2017 Summer Mentors

NCSA SPIN mentor Donna Cox

Are you a programmer, a filmmaker, a musician, an architect, a physicist, or a mathematician? Do you know GPU programming, MaxMSP, or Processing? Can you use Houdini, Maya, After Effects, or Unity? Have you built mobile apps, virtual or augmented reality scenes, or computer simulations? The AVL is looking for multi-disciplinary students who can build digital experiences for cutting-edge arts applications. Tell us what you are good at so we can see you in your best light!

NCSA SPIN mentors Mark Fredricksen and Wayne Hoyenga

In order to keep a log of system changes as well as provide a method for system admins working on the same machine from stepping on each other, a utility called rcsvi was implemented.

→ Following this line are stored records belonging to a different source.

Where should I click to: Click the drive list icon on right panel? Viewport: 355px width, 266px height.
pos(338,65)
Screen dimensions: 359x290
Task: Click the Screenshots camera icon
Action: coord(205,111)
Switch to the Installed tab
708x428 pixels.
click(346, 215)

This routine does a number of things: 1) implements version control on edited files; 2) automatically populates the system change log starting with comments from the check-in process; and 3) since RCS will not check out an editable file, it gives some indication that someone else may also be working on that file. We are looking for a student to implement additional functionality and improvements to the local revision control software, such as

  • Rather than using local revision control master files, the routine would interact with a remote revision control repository (like -git– or something similar)
  • The system master change log would also be in some remote repository (database or whatever)
  • Methods for keeping different admins from making simultaneous edits would be re-examined
  • If possible, if an admin attempts to edit a file already being edited, some information about who is editing the file would be returned
  • There would need to be utilities to be able to examine and search system change logs
  • There would need to be utilities to be able to examine/search individual file change logs (and be able to manipulate those changes)

Experience with Perl is preferred, but not required. Interested students should include in the application what their preferred programming/scripting language is and why.

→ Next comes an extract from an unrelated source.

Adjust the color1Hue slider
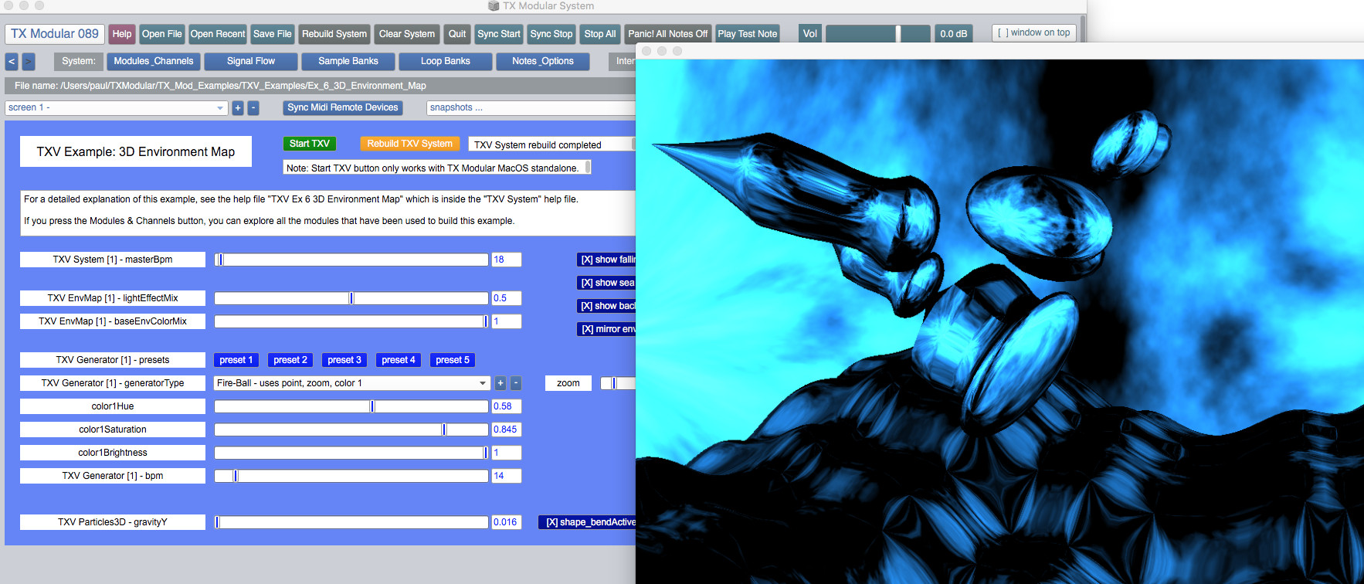Image resolution: width=1364 pixels, height=584 pixels. click(x=372, y=406)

NCSA SPIN mentors Mark Fredricksen and Daniel Lapine

We need to develop an easy way to gather information needed for metrics related to our service level agreements, and verifying functionality at all times. Right now there are a variety of tools used to gather the information, that we would want collected into a single tool for reporting. We also would like to consolidate some of the tools where there is redundant capability. Skills required: programming or scripting, web development basics, and planning.

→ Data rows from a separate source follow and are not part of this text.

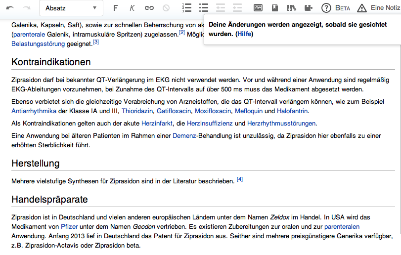Open the Beta help question mark menu
The height and width of the screenshot is (255, 401).
[x=335, y=8]
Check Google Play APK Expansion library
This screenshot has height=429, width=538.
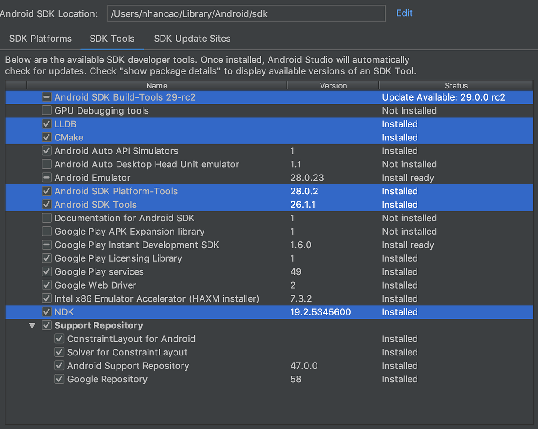(46, 231)
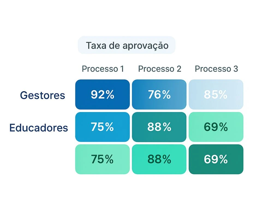Click the 69% cell in Educadores row
This screenshot has width=262, height=213.
[216, 127]
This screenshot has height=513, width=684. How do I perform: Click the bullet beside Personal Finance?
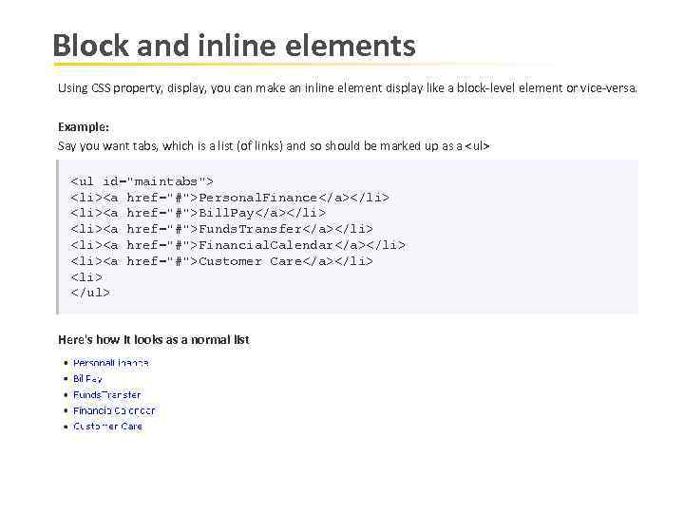(65, 363)
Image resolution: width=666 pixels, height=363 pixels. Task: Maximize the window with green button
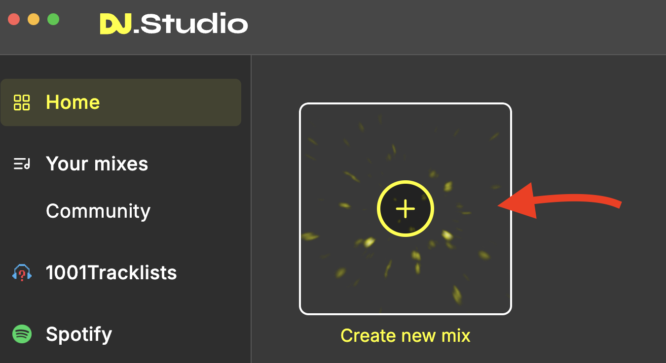53,20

NCSA SPIN mentor Kiel Gilleade

Looking to have some fun with biosensors this summer? Come develop the next-generation in silent disco technology using sensors to capture and share clubgoers biorhythms with the crowd. In this project you will be tasked with developing a prototype platform for measuring biosignals at a silent DJ event and visualising that same information in a meaningful manner to a crowd in real-time. You will need a keen interest in biosensors, electronics prototyping (e.g. Arduino), 3D printing, data visualisation and literature research. Experience with electronic prototyping in Arduino and Android programming is desirable. One form the project output could take: A snap-on LED attachment for a silent DJ headphone system is developed. This add-on will run off Arduino or similar platform and will display information collected from an attached or paired sensor device.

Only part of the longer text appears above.